The objective of this project is to analyse the performance of the U.S. stock and bond returns over the period from December 1979 to December 2021, and to generate out-of-sample excess return forecasts based on different predictive variables and models. The analysis includes computing various statistics for the stock and bond returns, generating time-series of monthly out-of-sample constant expected excess return forecasts using a recursive estimate approach and rolling window estimate approach, and using five plausible predictors to generate monthly out-of-sample excess return forecasts for each asset class.

The five plausible predictors used in the analysis of equity market are the inflation (infl), book-to-market ratio (BM), stock variance (SVAR), net equity expansion (NTIS), and dividend-payout ratio (D/E). Additionally, for the bond market, the analysis includes the variables of inflation (infl), Treasury bill rate (TBL), long-term yield (LTY), long-term return (LTR) and default yield spread (DFY).

The importance of analysing the performance of the U.S. stock and bond returns lies in their impact on the economy and financial markets. Investors use stock and bond returns as a measure of their in- vestment performance, while policy-makers use them as a gauge of the overall health of the economy. Additionally, the project’s analysis of the predictive models and variables can provide insights into the factors that drive stock and bond returns, helping investors make informed investment decisions.

Data Sources

monthly prices of the S&P 500 stock market index (SP500) (hereafter referred as the stock index) from the U.S. Federal Reserve Economic Data (FRED) website.

monthly prices of the Bloomberg Barclays U.S. Aggregate Bond Index (LBUSTRUU) (hereafter referred as the bond index) from Bloomberg.

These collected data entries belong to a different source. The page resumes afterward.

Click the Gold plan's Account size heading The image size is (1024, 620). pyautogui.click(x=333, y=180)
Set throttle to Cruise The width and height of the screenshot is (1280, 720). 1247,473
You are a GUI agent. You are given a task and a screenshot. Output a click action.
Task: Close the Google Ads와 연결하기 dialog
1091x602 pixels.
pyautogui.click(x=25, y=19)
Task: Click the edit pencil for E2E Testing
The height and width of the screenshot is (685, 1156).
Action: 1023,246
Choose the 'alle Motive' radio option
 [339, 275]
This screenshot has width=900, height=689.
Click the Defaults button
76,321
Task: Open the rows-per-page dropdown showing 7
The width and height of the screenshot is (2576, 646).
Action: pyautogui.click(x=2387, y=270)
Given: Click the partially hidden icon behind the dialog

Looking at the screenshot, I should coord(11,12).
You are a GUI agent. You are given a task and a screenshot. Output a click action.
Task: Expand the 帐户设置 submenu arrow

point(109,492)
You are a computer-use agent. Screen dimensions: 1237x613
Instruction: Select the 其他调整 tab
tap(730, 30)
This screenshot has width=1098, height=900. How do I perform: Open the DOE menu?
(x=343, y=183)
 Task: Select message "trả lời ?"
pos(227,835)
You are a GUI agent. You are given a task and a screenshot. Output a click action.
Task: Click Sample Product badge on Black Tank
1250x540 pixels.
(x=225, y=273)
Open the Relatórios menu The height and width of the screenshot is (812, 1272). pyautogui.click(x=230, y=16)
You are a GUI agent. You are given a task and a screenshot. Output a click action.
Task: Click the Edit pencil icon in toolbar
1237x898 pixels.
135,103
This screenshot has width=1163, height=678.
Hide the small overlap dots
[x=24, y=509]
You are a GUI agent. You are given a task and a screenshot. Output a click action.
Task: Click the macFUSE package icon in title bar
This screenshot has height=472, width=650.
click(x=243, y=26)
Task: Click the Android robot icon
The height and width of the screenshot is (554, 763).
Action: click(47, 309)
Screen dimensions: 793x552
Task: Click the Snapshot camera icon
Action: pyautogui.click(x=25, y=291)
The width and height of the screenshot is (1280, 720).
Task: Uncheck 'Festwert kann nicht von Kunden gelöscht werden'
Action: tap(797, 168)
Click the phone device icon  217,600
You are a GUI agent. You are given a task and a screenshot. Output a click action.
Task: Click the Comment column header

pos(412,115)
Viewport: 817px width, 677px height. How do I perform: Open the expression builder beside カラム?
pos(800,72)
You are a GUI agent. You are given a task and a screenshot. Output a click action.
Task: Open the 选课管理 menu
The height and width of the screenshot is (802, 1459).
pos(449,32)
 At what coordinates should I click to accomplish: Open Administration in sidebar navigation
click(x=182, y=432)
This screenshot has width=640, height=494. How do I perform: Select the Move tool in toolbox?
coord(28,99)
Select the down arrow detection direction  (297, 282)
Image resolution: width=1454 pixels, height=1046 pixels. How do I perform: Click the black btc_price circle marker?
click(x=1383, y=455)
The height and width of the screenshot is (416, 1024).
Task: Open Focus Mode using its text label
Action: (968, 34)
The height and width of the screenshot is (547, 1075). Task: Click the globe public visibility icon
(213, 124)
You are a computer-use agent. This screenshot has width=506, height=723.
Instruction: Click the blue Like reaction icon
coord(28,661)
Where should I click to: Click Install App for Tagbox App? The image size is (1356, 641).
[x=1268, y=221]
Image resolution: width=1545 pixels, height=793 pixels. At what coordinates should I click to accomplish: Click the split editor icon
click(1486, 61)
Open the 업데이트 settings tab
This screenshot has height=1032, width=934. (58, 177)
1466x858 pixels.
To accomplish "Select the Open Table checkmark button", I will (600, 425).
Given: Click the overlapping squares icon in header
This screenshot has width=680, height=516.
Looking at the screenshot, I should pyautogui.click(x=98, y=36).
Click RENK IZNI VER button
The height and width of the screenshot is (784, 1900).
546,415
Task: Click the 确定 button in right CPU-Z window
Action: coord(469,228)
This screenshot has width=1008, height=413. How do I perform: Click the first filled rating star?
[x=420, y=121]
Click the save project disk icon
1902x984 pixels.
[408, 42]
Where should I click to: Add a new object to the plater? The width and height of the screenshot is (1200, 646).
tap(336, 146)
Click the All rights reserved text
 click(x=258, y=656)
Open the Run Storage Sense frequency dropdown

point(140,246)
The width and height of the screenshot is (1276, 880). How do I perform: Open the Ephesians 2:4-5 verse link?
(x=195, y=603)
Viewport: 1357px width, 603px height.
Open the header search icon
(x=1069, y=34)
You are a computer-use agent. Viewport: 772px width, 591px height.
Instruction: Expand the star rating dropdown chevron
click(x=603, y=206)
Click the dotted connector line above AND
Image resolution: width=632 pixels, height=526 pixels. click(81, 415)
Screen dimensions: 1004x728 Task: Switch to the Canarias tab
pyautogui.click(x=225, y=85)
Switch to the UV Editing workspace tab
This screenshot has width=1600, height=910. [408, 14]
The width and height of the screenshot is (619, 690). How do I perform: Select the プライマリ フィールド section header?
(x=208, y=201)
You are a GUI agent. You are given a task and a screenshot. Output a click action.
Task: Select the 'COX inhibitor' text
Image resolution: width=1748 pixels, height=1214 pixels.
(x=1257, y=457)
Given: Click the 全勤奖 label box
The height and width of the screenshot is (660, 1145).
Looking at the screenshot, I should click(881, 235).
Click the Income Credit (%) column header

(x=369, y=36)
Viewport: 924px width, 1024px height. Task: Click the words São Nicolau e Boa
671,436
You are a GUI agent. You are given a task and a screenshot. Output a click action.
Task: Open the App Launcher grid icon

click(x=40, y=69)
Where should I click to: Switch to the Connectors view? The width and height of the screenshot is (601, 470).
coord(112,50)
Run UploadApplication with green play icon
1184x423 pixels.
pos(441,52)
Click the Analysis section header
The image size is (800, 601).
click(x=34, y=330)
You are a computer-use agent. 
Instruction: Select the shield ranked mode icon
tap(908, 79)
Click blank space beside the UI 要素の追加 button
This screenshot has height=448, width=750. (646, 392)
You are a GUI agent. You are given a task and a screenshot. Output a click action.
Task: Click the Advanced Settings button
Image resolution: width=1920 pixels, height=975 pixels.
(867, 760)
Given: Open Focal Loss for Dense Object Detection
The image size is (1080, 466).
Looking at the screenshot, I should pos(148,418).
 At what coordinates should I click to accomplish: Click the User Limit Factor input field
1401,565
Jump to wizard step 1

monthly data on the risk-free rate of return from Professor Kenneth French’s data library at Dartmouth College.

The variables used in the analysis include annualised mean/average, annualised volatility, annualised Sharpe ratio, skewness, and kurtosis.The analysis is carried out in two parts- in Part A - Recursive Estimate Approach is used and in Part B – Rolling Window Estimate Approach is adopted.

Summary Statistics of data

Summary Statistic U.S. stock and bond simple excess returns

Over the period from December 1979 to December 2021, the stock index provided higher mean excess returns (6.23% per annum) compared to the bond index (3.22% per annum).

However, the stock index was also more volatile (15.08%) than the bond index (5.11%), which resulted in a lower Sharpe ratio (0.41) compared to the bond index (0.63).

The stock index excess returns experienced a negative skewness while the bond index excess returns were positively skewed over the same period.

The kurtosis of the excess returns was high for both indices, indicating that the distribution of returns was fat-tailed and had more extreme values.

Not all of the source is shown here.